The man who introduced himself as Walter ate as if he were half-starved-maybe he was. Every once in a while, though, he’d stop eating to look at Anna with awe.
Sitting between them, Charles repressed a smile-which was something he was doing more often than he ever remembered since he’d found his Anna. Watching her squirm under Walter’s worshipping regard was pretty funny. He hoped he didn’t look at her like that-at least not in public.
“It’s not as if it’s anything I’m doing,” she muttered into her stew with carrots. “I didn’t ask to be an Omega. It’s like having brown hair.”
She was wrong, but he thought she was embarrassed enough right now without him arguing with her over something he wasn’t entirely sure he was supposed to have heard. Or at least she was mostly wrong. Like dominance, being an Omega was mostly personality. And, as his father liked to say, identity was partly heritage, partly upbringing, but mostly the choices you make in life.

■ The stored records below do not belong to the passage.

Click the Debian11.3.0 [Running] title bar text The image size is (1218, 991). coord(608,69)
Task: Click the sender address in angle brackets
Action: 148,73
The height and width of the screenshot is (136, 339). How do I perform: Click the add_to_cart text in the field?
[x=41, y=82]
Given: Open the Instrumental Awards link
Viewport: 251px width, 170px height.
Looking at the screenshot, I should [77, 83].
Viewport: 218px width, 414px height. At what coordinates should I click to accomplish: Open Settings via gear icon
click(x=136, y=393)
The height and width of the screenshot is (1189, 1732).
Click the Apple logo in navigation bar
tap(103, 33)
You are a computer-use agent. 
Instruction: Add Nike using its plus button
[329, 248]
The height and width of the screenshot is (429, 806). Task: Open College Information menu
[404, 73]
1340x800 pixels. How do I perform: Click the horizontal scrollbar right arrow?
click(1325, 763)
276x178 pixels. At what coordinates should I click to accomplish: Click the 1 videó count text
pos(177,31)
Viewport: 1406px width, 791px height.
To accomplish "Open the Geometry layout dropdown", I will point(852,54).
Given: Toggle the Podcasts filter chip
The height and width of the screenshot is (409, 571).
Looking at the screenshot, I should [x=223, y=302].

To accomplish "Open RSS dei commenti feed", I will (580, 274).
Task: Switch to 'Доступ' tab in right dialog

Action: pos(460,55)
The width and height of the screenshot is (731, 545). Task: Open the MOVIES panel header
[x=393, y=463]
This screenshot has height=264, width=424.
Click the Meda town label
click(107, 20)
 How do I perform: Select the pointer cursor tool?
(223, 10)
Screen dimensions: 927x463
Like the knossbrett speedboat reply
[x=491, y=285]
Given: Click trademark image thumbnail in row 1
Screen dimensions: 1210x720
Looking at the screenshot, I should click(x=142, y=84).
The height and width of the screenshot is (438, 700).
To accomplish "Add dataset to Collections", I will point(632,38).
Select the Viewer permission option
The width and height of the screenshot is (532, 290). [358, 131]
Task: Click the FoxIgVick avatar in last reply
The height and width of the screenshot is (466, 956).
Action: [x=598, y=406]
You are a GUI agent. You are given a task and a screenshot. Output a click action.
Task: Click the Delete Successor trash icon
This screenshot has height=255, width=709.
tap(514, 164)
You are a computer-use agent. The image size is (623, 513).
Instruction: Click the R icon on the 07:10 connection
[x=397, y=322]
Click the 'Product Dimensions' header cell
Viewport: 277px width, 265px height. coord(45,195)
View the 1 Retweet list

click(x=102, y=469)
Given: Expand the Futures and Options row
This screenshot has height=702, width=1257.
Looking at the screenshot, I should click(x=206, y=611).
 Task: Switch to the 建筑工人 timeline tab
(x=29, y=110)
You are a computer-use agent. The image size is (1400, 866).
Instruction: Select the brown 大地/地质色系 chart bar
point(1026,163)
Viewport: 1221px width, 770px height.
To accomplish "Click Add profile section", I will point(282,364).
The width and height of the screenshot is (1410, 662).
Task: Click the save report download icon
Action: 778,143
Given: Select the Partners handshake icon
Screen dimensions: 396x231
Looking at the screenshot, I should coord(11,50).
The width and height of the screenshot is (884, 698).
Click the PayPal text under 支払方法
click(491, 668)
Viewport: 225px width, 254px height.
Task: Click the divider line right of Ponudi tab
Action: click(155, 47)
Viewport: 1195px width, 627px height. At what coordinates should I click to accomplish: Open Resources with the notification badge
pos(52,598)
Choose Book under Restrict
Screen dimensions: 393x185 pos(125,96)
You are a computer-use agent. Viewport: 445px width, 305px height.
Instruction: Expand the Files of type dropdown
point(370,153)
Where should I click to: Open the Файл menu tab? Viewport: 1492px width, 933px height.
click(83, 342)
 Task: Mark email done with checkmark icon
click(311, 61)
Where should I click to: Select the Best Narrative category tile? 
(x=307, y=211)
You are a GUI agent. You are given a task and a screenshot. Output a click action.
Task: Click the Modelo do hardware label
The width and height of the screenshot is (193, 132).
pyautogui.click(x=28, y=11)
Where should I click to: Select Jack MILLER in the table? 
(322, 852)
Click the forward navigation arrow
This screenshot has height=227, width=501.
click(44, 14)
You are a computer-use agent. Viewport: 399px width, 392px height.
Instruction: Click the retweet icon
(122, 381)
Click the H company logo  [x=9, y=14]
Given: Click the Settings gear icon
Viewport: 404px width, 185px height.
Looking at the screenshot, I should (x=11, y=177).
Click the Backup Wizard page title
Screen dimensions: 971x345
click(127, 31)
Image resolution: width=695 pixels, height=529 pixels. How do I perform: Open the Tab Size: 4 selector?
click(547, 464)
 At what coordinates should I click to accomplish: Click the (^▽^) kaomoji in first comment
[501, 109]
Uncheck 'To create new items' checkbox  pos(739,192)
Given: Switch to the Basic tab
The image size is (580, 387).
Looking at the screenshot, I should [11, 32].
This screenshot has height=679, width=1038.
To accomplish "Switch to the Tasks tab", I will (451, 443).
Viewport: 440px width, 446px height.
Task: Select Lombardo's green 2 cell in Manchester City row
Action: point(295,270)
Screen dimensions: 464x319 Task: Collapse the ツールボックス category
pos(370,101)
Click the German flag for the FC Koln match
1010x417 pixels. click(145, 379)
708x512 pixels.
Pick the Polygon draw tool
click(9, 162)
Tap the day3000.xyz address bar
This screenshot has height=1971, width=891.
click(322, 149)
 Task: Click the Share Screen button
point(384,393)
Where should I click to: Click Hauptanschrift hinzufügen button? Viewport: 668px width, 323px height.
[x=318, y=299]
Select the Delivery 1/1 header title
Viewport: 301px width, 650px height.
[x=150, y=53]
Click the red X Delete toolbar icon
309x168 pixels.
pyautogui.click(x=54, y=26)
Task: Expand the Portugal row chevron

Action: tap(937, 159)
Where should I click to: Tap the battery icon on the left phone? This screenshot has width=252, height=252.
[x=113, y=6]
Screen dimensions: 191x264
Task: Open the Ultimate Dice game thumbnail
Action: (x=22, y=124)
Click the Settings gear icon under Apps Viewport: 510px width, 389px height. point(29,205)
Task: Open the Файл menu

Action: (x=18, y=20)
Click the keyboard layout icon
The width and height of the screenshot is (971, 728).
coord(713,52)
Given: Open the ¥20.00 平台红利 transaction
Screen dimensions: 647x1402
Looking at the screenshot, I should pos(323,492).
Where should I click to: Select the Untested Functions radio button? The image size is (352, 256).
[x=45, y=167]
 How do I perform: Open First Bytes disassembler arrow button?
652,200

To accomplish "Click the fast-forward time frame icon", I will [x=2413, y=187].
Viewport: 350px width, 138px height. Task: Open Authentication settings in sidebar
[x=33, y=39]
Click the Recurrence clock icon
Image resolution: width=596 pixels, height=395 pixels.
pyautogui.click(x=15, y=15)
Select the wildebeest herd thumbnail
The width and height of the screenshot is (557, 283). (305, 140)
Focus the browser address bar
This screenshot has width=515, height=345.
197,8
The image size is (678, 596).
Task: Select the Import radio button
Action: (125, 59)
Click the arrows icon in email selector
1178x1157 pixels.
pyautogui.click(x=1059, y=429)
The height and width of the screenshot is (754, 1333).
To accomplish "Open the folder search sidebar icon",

Anna brought peace and serenity with her wherever she went-at least when she wasn’t scared, hurt, or upset. Some of her power depended upon her being a werewolf, which magnified the effect of her magic. But a larger part of it was the steel backbone that made the best of whatever circumstances she happened to be in, the compassion she’d shown to Asil when he’d tried to scare her, and the way she hadn’t been able to leave poor Walter out in the cold. Those were conscious decisions.
A man made himself Alpha, it wasn’t just an accident of birth. The same was true of Omegas.
“Once,” said Walter quietly, pausing in his eating, “just after a very bad week, I spent an afternoon camped up in a tree in the jungle, watching a village. I can’t remember now if we were supposed to be protecting them or spying on them. This girl came out to hang her wash right under my tree. She was eighteen or nineteen, I suppose, and she was too thin.” His eyes traveled from Anna to Charles and back to his food.
Yes, thought Charles, I know she’s still thin, but I’ve had less than a week to feed her up.
“Anyway,” the old vet continued, “watching her, it was like watching magic. Out of the basket the clothes would come, all in a wad, she’d snap ’em once, and, like that, they’d fall straight and hang just so. Her wrists were narrow, but so strong, and her fingers quick. Those shirts wouldn’t dare disobey. When she left, I almost knocked on her door to thank her. She reminded me that there was a world of daily chores, where clothes were cleaned and everything was in order.”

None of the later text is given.